- **ASSIGNMENT**: Below is a listing; retype exactly the line with "Open the Wolf Strike Hold and Win game" and every line after it through the end, and only those, leaving out the pictures.
┄┄┄┄┄┄
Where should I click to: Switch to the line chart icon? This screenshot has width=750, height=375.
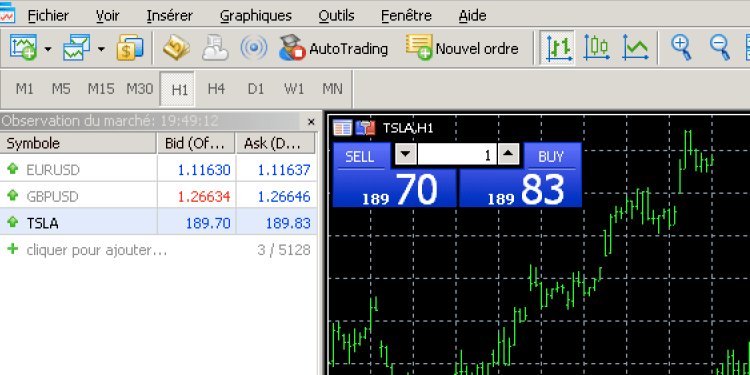(x=635, y=48)
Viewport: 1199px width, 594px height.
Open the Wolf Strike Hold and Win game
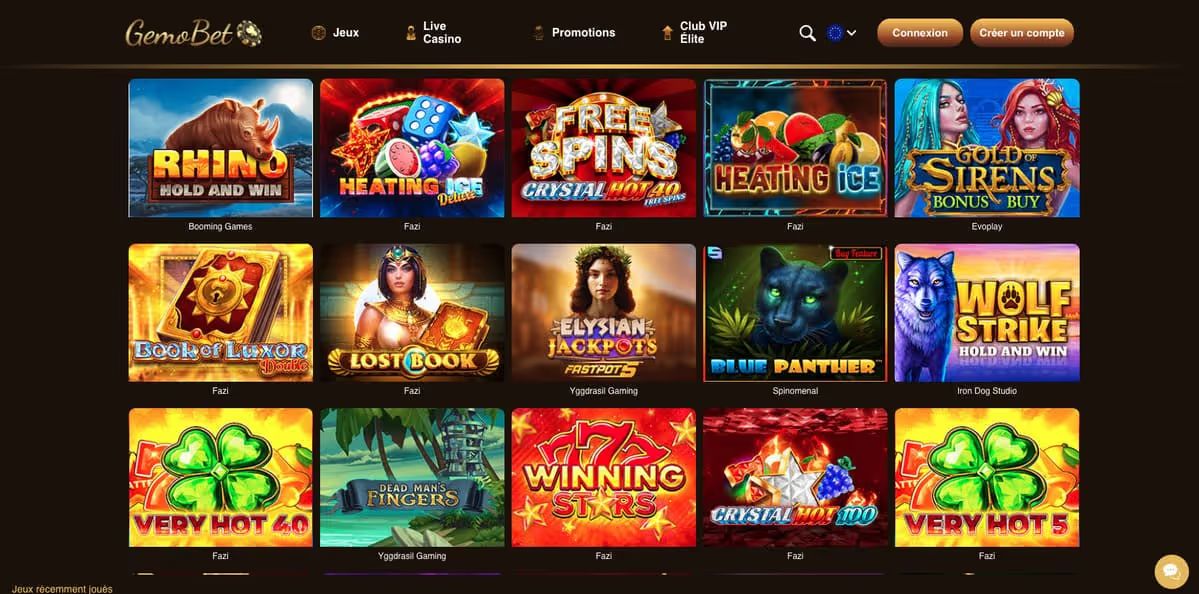pos(987,313)
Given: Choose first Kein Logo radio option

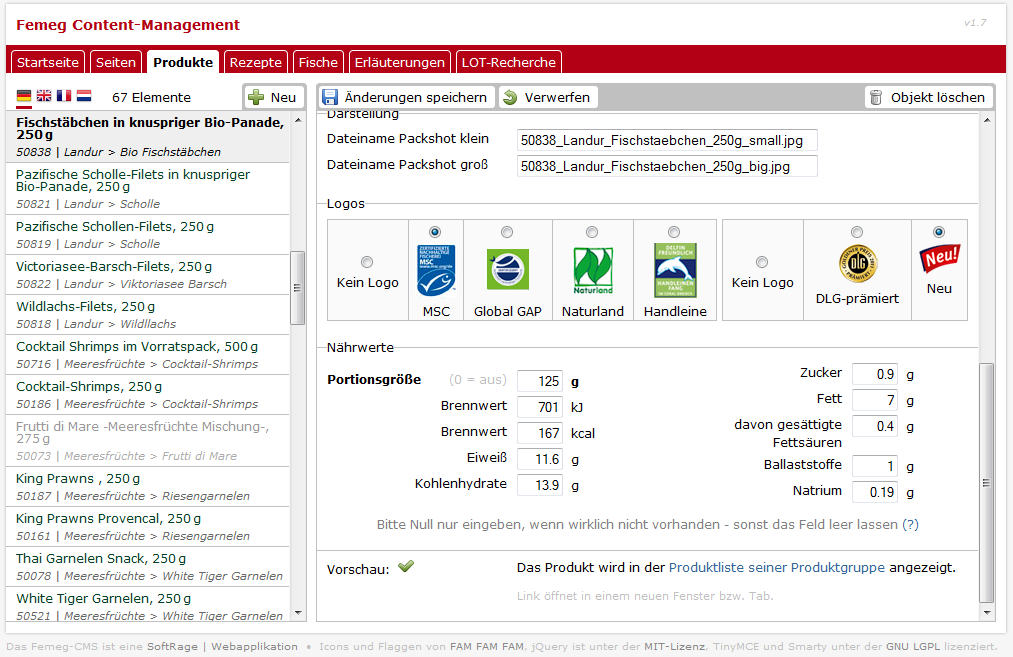Looking at the screenshot, I should coord(367,262).
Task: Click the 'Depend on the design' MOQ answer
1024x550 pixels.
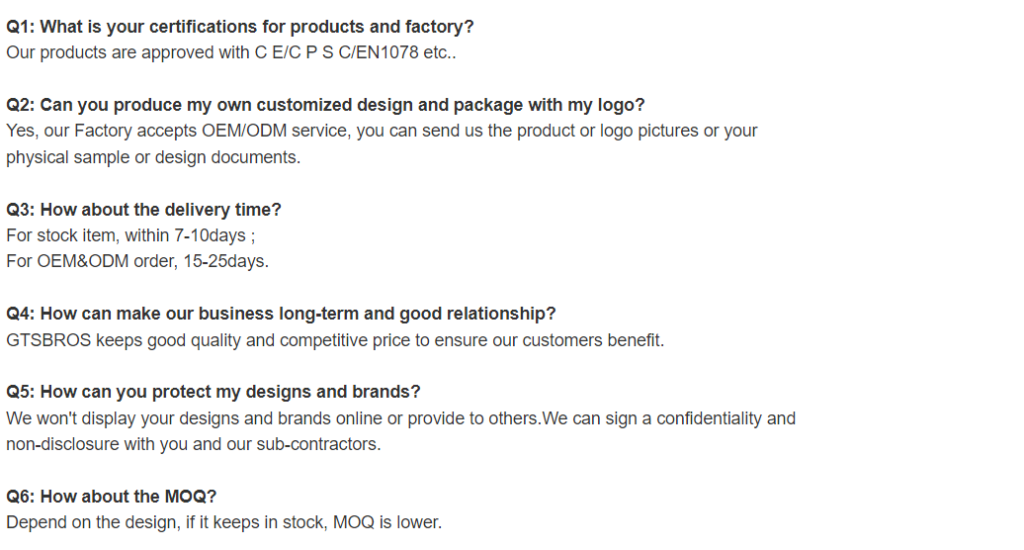Action: click(224, 523)
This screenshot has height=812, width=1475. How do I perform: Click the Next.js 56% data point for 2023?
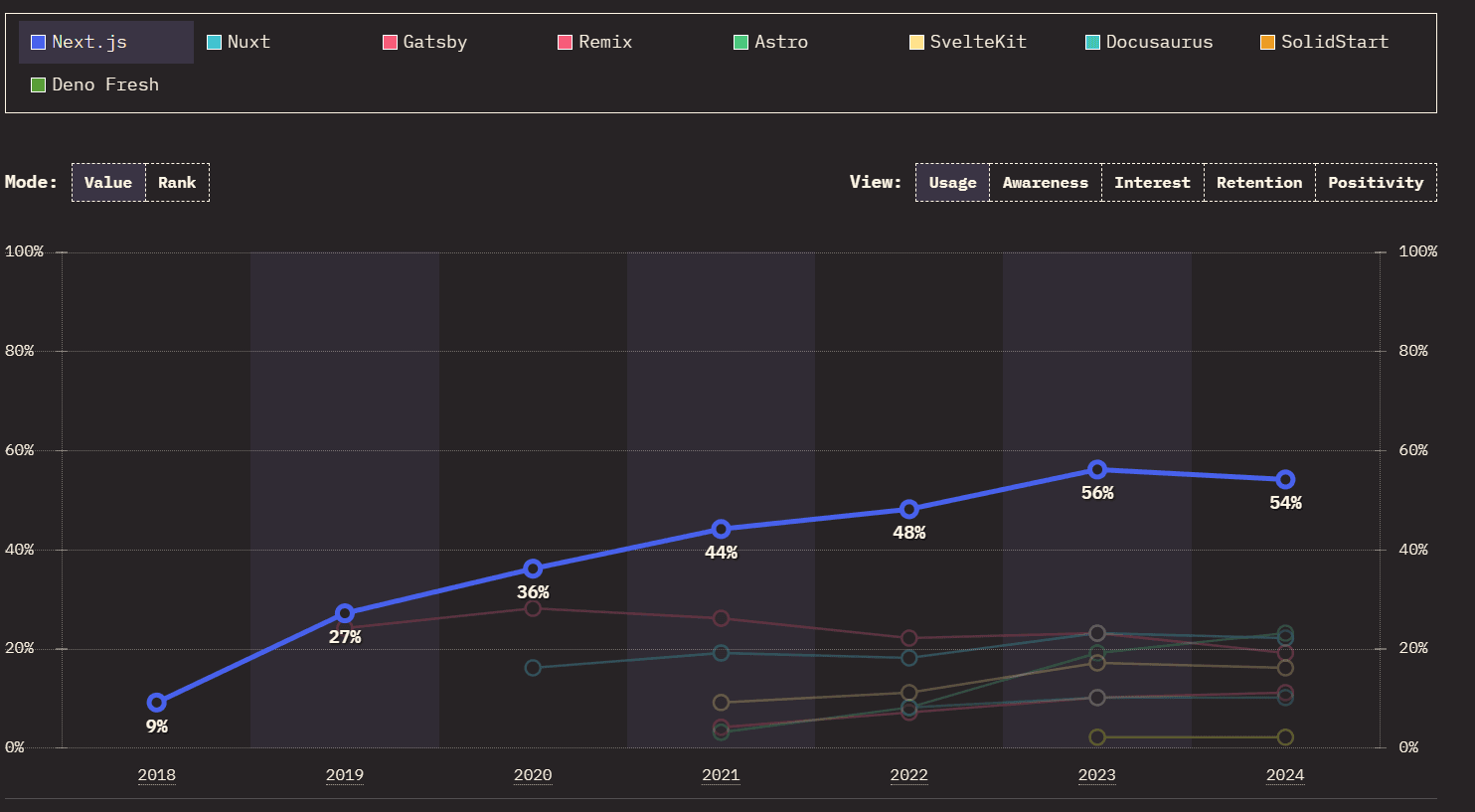pos(1097,469)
┄┄┄┄┄┄
- **ANSWER TO THIS EXERCISE**:
Open the Wolf Strike Hold and Win game
pos(987,313)
Given: Choose first Kein Logo radio option

Looking at the screenshot, I should coord(367,262).
Task: Click the 'Depend on the design' MOQ answer
1024x550 pixels.
Action: click(224, 523)
This screenshot has height=812, width=1475. How do I perform: Click the Next.js 56% data point for 2023?
pos(1097,469)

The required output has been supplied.